The Internal Revenue Service today issued two items of guidance in response to the need for charitable and other relief due to the Ebola outbreak in Guinea, Liberia and Sierra Leone. One provides special relief intended to support leave-based donation programs to aid victims who have suffered from the Ebola outbreak in those countries. The other designates the Ebola outbreak in those countries as a qualified disaster for federal tax purposes.
Under the leave-based donation guidance, employees may donate their vacation, sick or personal leave in exchange for employer cash payments made to qualified tax-exempt organizations providing relief for the victims of the Ebola outbreak in Guinea, Liberia or Sierra Leone. Employees can forgo leave in exchange for employer cash payments made before Jan. 1, 2016. Under this special relief, the donated leave will not be included in the income or wages of the employees. Employers will be permitted to deduct the amount of the cash payment.
For example, if an American company has such a program and makes a cash donation of the value of an employee’s donated leave before January 1, 2016, to an organization that is providing medical services and supplies for the relief of victims of the Ebola outbreak in Guinea, Liberia, or Sierra Leone, the IRS will not consider the amount of that payment as gross income or wages of the employee. Additionally, the IRS will not assert that the U.S. company can only deduct such cash payments under Internal Revenue Code section 170.
The IRS reminds taxpayers there are some simple steps they can take to ensure that their contributions go to qualified charities, and more information is available at IRS.gov.
The qualified-disaster guidance allows recipients of qualified relief payments related to the Ebola outbreak in Guinea, Liberia and Sierra Leone to exclude those payments from income on their tax returns. Under today’s guidance payments generally include amounts to cover necessary personal, family, living or other qualified expenses that were not covered by insurance.
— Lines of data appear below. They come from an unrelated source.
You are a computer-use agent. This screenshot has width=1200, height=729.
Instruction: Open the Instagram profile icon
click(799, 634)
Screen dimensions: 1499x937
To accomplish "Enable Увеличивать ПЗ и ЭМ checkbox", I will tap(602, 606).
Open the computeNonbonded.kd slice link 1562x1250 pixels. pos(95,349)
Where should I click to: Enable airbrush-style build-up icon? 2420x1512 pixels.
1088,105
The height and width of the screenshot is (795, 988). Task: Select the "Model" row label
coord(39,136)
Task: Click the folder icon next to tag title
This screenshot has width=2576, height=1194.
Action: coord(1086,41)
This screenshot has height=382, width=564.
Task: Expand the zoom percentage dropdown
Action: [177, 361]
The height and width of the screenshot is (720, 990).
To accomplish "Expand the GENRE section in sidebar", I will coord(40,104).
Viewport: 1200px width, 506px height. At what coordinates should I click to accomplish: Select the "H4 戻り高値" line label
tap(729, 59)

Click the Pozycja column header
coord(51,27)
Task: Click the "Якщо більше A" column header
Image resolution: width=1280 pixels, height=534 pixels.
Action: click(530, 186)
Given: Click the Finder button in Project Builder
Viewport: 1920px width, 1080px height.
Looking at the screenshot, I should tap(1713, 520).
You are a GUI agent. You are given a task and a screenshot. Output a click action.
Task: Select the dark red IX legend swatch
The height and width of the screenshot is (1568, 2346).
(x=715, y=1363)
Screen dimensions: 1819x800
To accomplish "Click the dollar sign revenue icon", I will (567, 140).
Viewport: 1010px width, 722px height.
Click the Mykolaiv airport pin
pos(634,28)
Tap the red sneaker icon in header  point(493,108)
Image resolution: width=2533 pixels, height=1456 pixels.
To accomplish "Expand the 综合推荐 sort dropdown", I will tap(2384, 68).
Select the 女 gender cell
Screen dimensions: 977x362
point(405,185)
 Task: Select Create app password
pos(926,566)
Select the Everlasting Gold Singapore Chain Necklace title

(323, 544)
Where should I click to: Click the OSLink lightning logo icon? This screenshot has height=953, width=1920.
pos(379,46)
For example, if an employee living in Guinea receives reimbursement from an employer-sponsored charitable organization for medical expenses incurred by the employee as a result of the Ebola outbreak in Guinea, such reimbursement will not be included in the employee’s gross income for U.S. federal income tax purposes.
Similarly, if an employee of an American company is relocated within Liberia under a quarantine order due to the Ebola outbreak in Liberia, and the American company pays for the employee’s transportation, rent and living expenses related to the quarantine order, such payments will not be included in the employee’s gross income for U.S. federal income tax purposes.
Today’s announcement of qualified relief follows similar steps taken in other qualified disasters, such as the Japan earthquake and tsunami and the Haiti earthquake. The announcement about leave-based donation programs is similar to programs available in the aftermath of Hurricane Sandy and Hurricane Katrina.